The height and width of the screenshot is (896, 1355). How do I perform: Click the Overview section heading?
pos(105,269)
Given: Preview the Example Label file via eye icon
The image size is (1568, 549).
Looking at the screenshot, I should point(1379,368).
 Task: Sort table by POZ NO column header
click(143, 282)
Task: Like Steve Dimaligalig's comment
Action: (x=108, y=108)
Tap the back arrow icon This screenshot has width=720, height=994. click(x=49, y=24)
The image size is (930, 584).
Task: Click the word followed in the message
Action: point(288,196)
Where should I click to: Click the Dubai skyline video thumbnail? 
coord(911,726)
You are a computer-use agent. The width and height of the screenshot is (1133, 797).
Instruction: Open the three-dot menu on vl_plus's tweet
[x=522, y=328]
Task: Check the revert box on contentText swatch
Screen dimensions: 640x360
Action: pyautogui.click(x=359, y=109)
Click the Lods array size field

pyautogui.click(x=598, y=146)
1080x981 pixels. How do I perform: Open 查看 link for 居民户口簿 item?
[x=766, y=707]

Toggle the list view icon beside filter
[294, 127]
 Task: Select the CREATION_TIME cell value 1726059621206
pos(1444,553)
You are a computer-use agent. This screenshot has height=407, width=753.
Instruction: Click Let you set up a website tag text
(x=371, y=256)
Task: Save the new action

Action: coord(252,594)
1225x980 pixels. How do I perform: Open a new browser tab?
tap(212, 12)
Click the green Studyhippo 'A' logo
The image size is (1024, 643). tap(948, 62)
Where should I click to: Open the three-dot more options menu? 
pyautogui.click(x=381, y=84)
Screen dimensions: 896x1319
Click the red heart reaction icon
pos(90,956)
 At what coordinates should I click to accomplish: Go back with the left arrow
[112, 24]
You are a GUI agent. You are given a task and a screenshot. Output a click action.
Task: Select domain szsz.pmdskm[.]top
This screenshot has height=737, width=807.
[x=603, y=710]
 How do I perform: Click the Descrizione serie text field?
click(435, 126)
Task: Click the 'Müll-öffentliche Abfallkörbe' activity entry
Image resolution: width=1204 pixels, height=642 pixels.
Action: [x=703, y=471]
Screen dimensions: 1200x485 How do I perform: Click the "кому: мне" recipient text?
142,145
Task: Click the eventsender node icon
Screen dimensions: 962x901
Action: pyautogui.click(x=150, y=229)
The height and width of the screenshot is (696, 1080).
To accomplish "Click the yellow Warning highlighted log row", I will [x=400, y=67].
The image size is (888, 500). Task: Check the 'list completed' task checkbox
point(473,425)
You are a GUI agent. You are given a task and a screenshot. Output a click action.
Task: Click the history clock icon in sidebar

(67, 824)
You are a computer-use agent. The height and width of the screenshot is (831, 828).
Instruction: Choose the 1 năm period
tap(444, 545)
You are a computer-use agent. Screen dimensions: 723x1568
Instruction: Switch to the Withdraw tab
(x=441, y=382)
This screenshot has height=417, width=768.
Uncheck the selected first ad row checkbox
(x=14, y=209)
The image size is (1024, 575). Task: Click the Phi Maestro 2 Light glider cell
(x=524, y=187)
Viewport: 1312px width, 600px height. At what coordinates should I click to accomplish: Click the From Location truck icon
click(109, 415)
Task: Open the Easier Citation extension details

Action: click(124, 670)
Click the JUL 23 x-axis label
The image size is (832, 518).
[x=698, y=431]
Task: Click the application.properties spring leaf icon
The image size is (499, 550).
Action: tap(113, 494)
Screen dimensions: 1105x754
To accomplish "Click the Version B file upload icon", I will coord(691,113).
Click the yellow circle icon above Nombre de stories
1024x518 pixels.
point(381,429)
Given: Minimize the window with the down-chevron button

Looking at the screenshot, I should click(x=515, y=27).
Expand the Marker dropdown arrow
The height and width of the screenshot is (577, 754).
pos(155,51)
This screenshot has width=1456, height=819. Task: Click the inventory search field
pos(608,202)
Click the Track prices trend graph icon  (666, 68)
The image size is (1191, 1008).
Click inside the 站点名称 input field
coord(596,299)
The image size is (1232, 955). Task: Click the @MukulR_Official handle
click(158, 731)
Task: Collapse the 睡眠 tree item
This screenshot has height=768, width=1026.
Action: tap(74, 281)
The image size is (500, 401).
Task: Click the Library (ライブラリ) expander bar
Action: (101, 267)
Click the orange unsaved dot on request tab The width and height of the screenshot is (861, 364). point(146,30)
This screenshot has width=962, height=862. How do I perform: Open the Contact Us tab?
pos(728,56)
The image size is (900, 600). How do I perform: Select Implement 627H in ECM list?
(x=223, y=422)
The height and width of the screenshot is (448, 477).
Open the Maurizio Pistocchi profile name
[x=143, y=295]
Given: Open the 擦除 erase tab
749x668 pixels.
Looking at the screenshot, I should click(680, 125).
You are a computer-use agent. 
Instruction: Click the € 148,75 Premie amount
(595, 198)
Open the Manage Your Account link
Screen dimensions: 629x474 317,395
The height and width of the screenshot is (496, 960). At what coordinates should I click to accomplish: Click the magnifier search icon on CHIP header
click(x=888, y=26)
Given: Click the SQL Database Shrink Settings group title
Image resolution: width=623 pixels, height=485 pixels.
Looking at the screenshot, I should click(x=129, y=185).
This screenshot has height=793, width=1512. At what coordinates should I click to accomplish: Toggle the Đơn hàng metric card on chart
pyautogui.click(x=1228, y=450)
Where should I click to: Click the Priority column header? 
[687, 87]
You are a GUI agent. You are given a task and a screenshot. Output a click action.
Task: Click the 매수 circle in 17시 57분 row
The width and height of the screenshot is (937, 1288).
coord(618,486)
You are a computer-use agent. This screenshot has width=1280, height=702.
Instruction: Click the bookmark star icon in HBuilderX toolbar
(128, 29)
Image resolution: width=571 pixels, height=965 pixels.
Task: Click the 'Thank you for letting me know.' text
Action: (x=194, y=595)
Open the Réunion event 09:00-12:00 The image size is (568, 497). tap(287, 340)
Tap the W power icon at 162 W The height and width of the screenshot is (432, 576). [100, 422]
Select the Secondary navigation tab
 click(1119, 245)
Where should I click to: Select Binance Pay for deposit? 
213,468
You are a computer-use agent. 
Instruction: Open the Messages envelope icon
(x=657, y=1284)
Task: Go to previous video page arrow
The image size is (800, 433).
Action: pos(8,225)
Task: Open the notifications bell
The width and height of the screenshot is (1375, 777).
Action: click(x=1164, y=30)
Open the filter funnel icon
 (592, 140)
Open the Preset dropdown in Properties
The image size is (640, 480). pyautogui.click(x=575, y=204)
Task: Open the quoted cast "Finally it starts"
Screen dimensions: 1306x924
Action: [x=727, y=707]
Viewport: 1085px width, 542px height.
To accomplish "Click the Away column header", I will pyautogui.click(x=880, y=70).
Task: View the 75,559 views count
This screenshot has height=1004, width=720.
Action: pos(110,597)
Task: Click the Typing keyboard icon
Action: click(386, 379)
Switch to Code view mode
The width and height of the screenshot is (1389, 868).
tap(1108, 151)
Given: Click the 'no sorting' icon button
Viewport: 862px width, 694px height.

════════

_What to produce_
Whenever the string "agent" shows up in a line of the entries, copy that line.

_Solution to this problem_
You are a computer-use agent. The width and height of the screenshot is (1133, 797).
You are a computer-use agent. This screenshot has height=407, width=753.
You are a GUI agent. You are given a task and a screenshot. Output a click action.
You are a GUI agent. You are given a task and a screenshot. Output a click action.
You are a computer-use agent. The height and width of the screenshot is (831, 828).
You are a computer-use agent. Screen dimensions: 723x1568
You are a computer-use agent. 
You are a GUI agent. You are given a task and a screenshot. Output a click action.
You are a computer-use agent. This screenshot has width=1280, height=702.
You are a computer-use agent. 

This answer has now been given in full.